Starting at the line that contains "You are a GUI", transcribe every remaining line of the data below exactly, and omit all pictures.

--

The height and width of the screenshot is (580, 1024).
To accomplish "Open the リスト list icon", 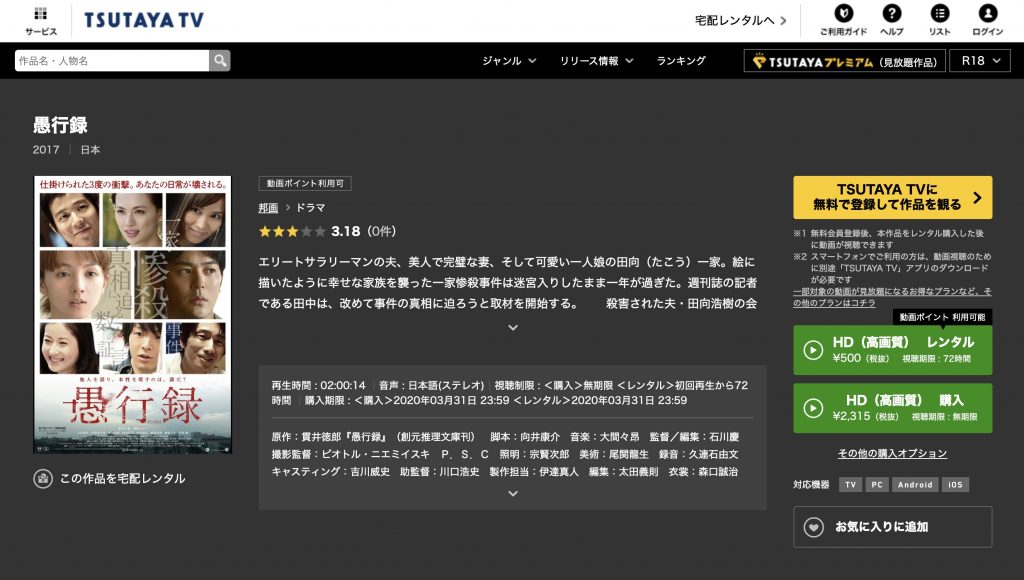I will click(939, 14).
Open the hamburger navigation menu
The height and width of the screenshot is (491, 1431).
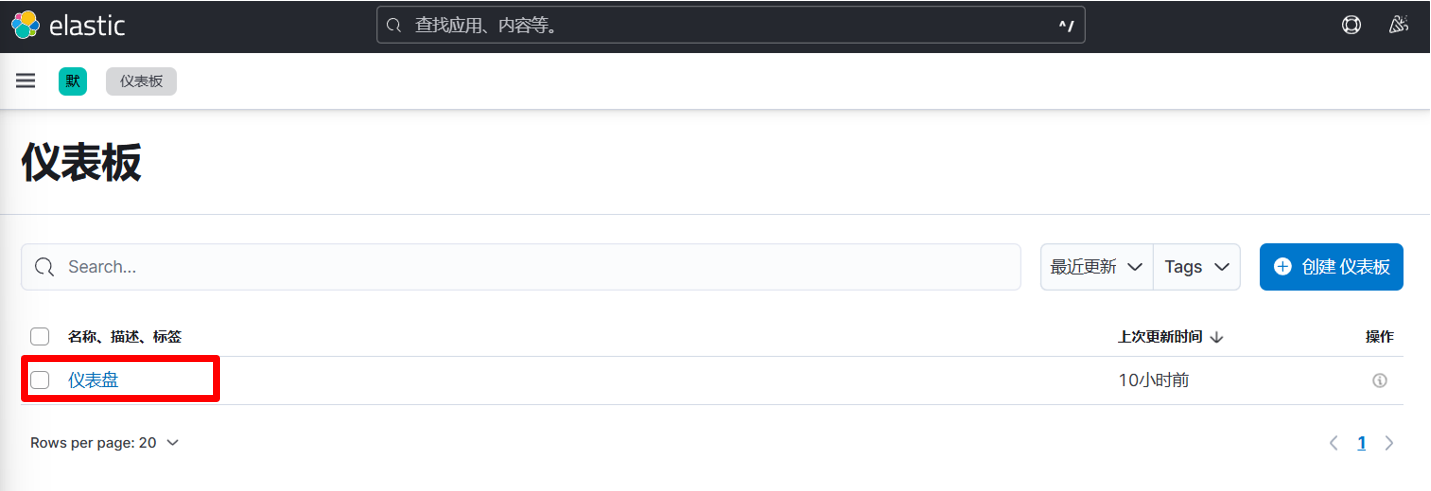point(26,81)
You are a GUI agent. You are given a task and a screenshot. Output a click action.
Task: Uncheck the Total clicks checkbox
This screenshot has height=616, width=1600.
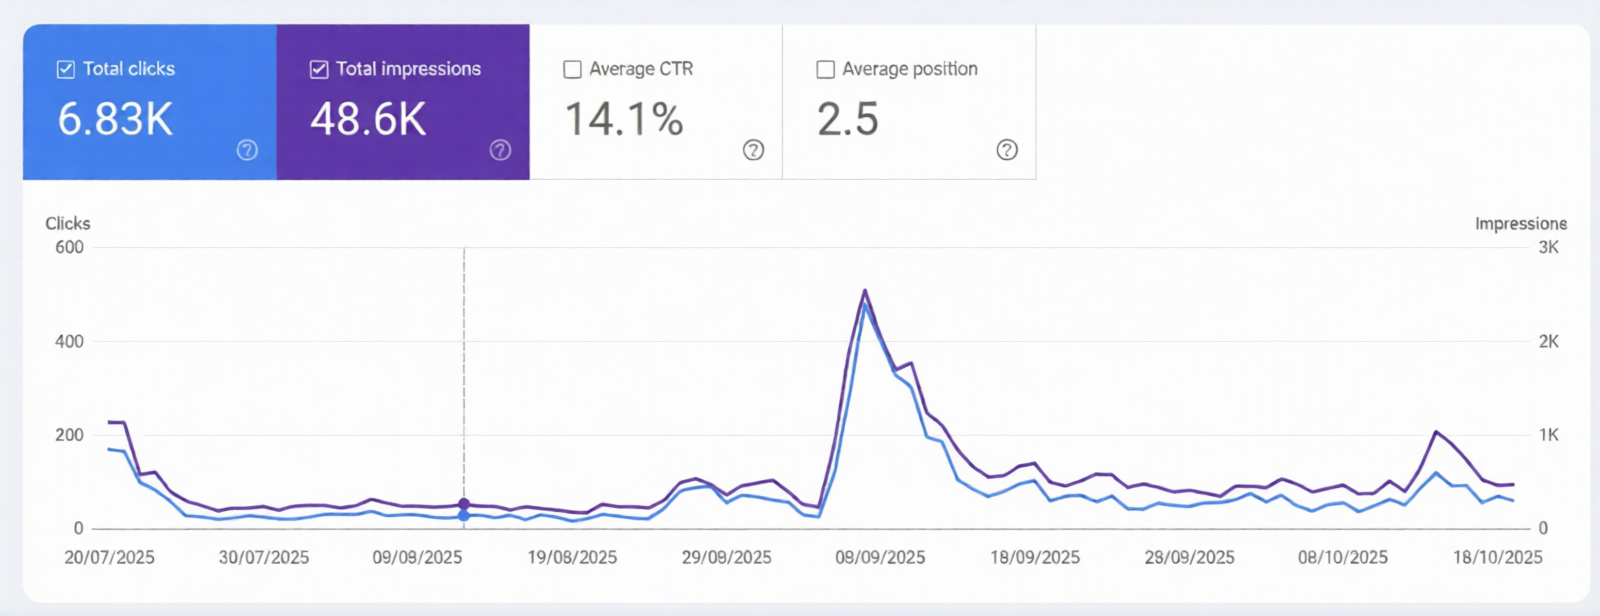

--

* Output:
You are a GUI agent. You are given a task and a screenshot. Output a click action.
Task: Uncheck the Total clicks checkbox
This screenshot has height=616, width=1600.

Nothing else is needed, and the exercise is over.